Une arnaqueuse a extorqué des milliers de dollars en imitant des femmes puissantes d’Hollywood

Depuis plus d’un an, une femme extorque des milliers de dollars en imitant les voix de productrices d’Hollywood.

© Getty/Caiaimage/Robert Daly

Hier, Hollywood Reporter publiait un long papier sur la "Con Queen of Hollywood", soit "la Reine de l’arnaque d’Hollywood". Il s’agit d’une fraudeuse qui s’amuse, depuis plus d’un an, à emprunter les identités des femmes les plus puissantes du cinéma. Grâce à ce stratagème, elle aurait réussi à obtenir des centaines de milliers de dollars.

Par e-mail et en imitant les voix de productrices par téléphone, l’escroc parvenait à convaincre des artistes et free-lances d’investir de l’argent pour se rendre en Indonésie afin d’y travailler, en leur promettant qu’ils seraient remboursés par la suite.

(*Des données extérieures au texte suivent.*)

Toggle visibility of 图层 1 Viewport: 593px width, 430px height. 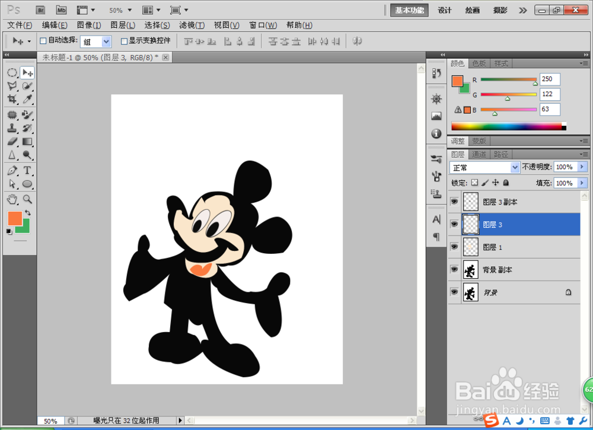point(454,247)
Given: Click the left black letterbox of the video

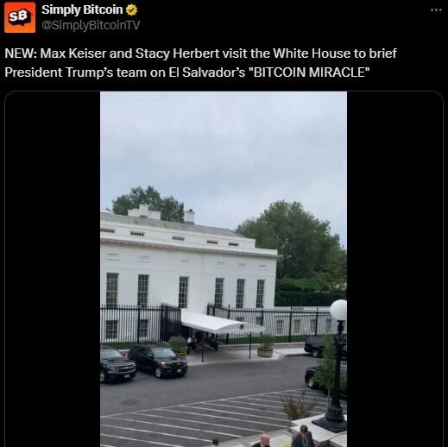Looking at the screenshot, I should [53, 269].
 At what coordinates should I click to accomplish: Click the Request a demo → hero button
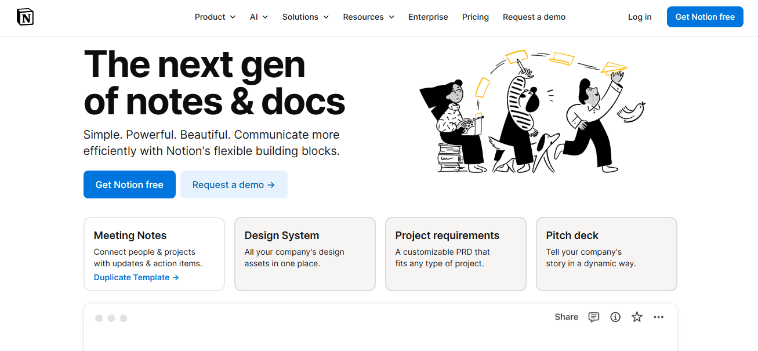click(234, 184)
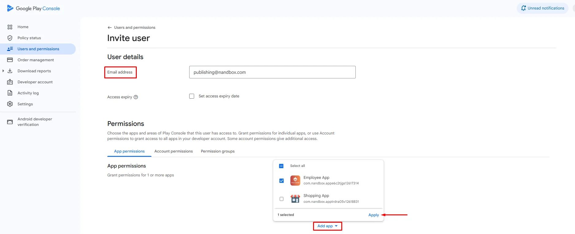575x234 pixels.
Task: Click the Activity log document icon
Action: (x=10, y=93)
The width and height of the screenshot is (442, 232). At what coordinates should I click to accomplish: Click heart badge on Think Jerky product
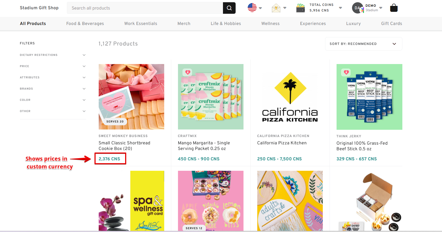point(346,72)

D’après l’enquête, elle aurait réussi à arnaquer des coiffeurs, des cascadeurs, des ex-militaires ou encore des photographes.

La démarche était toujours la même. L’arnaqueuse envoyait d’abord un e-mail à ses victimes en se faisant passer pour une productrice d’Hollywood. Au cours des échanges qui s’ensuivaient, elle flattait leur ego et fournissait des infos que seul quelqu’un dans le milieu pouvait connaître. Le planning était clair et le contrat qu’elle envoyait semblait correct.

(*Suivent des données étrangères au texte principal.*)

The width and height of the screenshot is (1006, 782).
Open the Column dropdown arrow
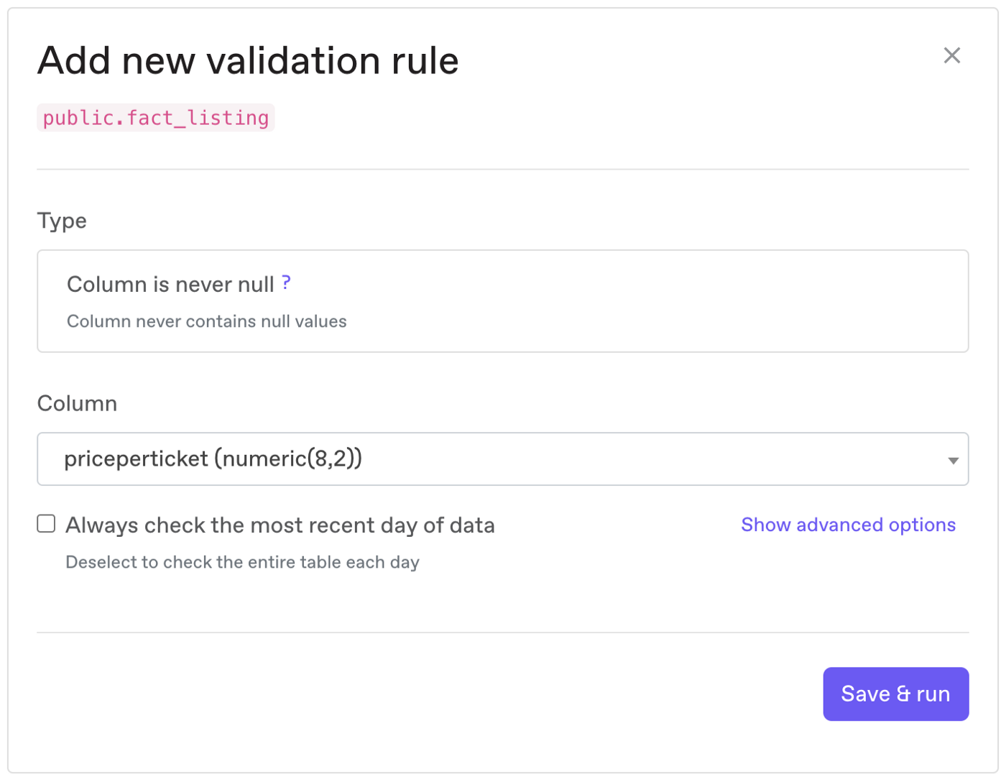coord(953,459)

Le fait que les victimes devaient prêter de l’argent pour couvrir les coûts de transport et de logement ne choquait pas. Ce type d’accord financier n’est pas inhabituel pour les free-lances dans les industries créatives. L’escroc insinuait que les sommes demandées (maximum 3 000 dollars, en général) n’étaient que de la petite monnaie pour une maison qui produit des blockbusters.

Des faits d'harcèlement sexuel

La femme derrière la combine a ainsi réussi à usurper l’identité d’Amy Pascal, ex-présidente de Sony Pictures, de Stacey Snider, patronne de la Fox et de Kaythleen Kennedy, à qui l’on doit notamment la production de tous les Steven Spielberg et donc E.T., la saga Retour vers le futur ou encore Indiana Jones et Jurassic Park.

Toujours d’après Hollywood Reporter, l’escroc n’aurait pas agi seule. Ce serait toute une organisation criminelle qui serait derrière ces fraudes. En effet, une fois que les victimes arrivaient en Indonésie, un homme en mobylette venait chercher l’argent. Évidemment, le remboursement promis par la productrice n’arrivait jamais.

Le plus hallucinant est le talent avec lequel le "génie diabolique", telle que l’une des victimes l’a décrite, se faisait passer pour les femmes puissantes d’Hollywood. Des fichiers audio d’appels datant de 2016 témoignent de sa capacité à imiter des accents. Dans l’un, elle fait un accent américain typique, à l’intonation plate et nasale. Dans un autre, elle imite un accent britannique parfait.

En plus de manipuler ses victimes en les intimidant, la fraudeuse les aurait harcelées sexuellement. Un ancien marine américain a expliqué que l’escroc lui a demandé d’enlever son T-shirt lors d’un appel vidéo où seule sa caméra fonctionnait. Elle aurait contacté d’autres ex-militaires, sous prétexte de former une équipe de sécurité, qu’elle aurait poussés à pratiquer du sexe virtuel via Skype.

Le FBI a refusé de s’occuper de l’affaire, les sommes d’argent extorquées à chaque victime n’étant pas suffisamment importantes. K2 Intelligence, une société qui fournit des services de renseignement, a lancé une investigation sur la fraude à la demande de trois productrices concernées. Alors que des détails de l’affaire commencent à émerger, cette histoire s’apparente d’avantage à la trame d’un thriller palpitant.